* Set task
From the material below, copy out each line that contains the string "height". Case counts, so uppercase and lowercase letters don't match each other.

* Items
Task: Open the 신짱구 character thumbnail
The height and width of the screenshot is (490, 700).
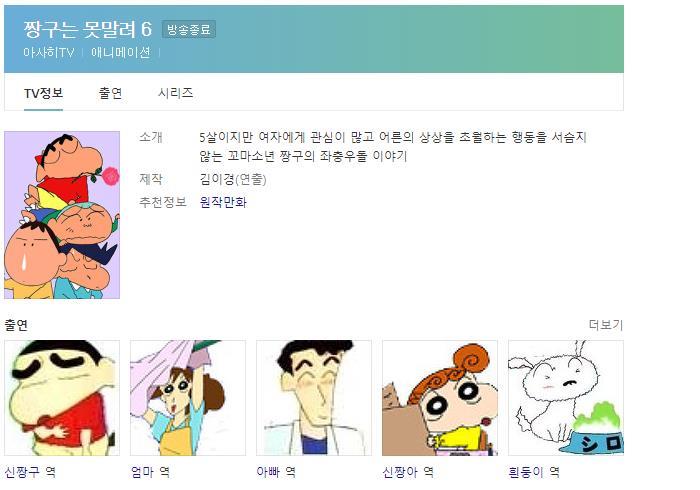Action: click(x=62, y=398)
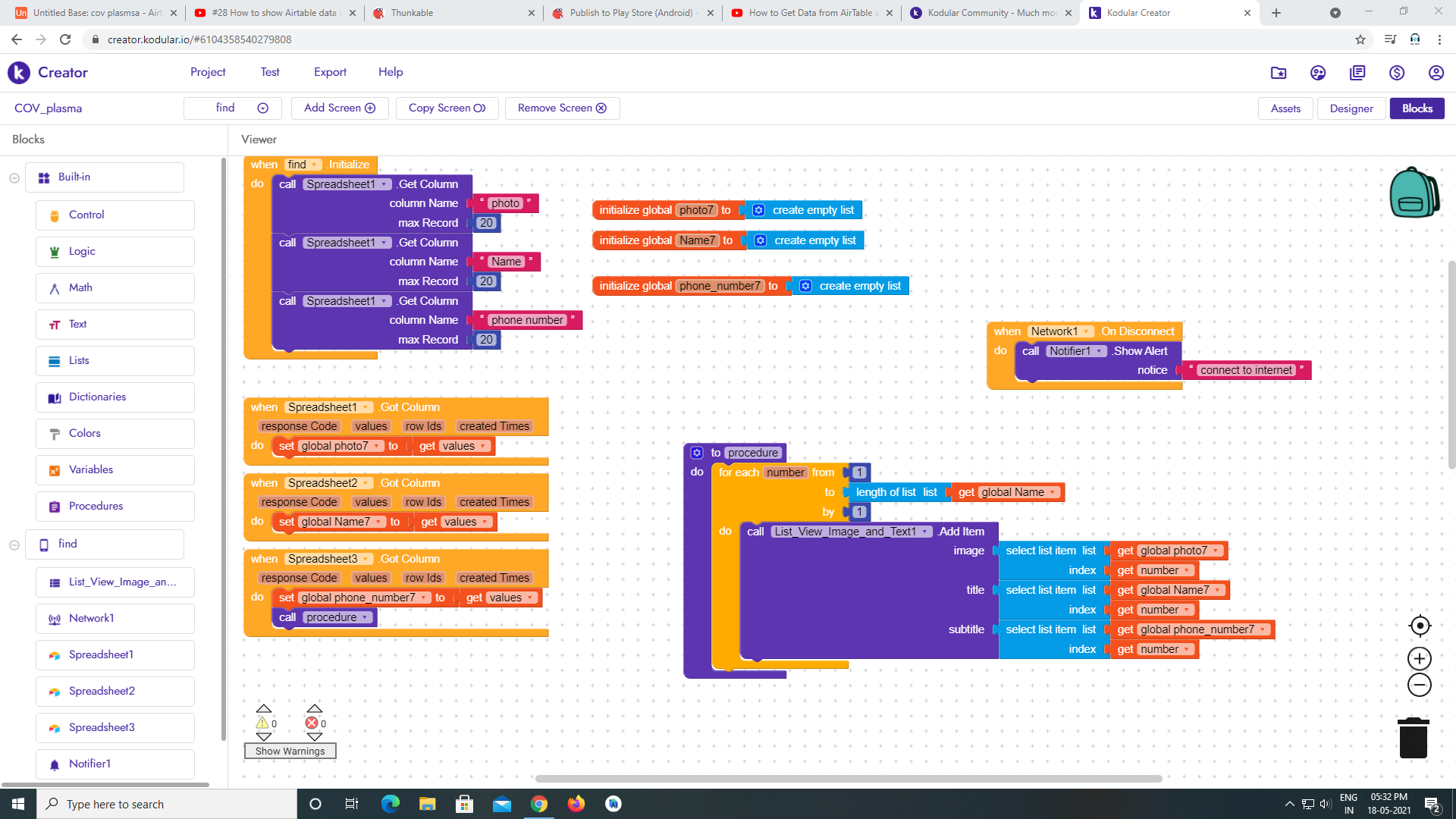Click the dollar sign monetization icon
Viewport: 1456px width, 819px height.
click(1397, 73)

* The reply
The height and width of the screenshot is (490, 700).
Viewport: 1456px width, 819px height.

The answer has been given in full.